Verified step by step guidance1
Identify the initial state of the hydrogen atom. The fourth excited state corresponds to the principal quantum number \( n = 5 \), since the ground state is \( n = 1 \).
Determine the final state of the hydrogen atom after the photon emission. Use the wavelength of the emitted photon (1282 nm) and the energy difference formula for hydrogen: \( E = \frac{hc}{\lambda} \), where \( h \) is Planck's constant, \( c \) is the speed of light, and \( \lambda \) is the wavelength. This energy corresponds to the difference between the initial and final energy levels: \( E = 13.6 \left( \frac{1}{n_f^2} - \frac{1}{n_i^2} \right) \), where \( n_i = 5 \) and \( n_f \) is the final principal quantum number.

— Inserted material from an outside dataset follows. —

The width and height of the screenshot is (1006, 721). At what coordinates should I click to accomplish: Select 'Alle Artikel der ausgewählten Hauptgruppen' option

Solve for \( n_f \) (the final principal quantum number) using the energy difference equation. This will give the final state of the hydrogen atom after the photon emission.
Recall that the maximum possible orbital angular momentum of the atom is determined by the quantum number \( l \), which can take values from \( 0 \) to \( n_f - 1 \). The maximum orbital angular momentum corresponds to \( l = n_f - 1 \).
Express the maximum orbital angular momentum as a multiple of \( \hbar \) using the formula \( L = \sqrt{l(l+1)} \hbar \). Substitute \( l = n_f - 1 \) into this formula to find the maximum possible orbital angular momentum after the emission.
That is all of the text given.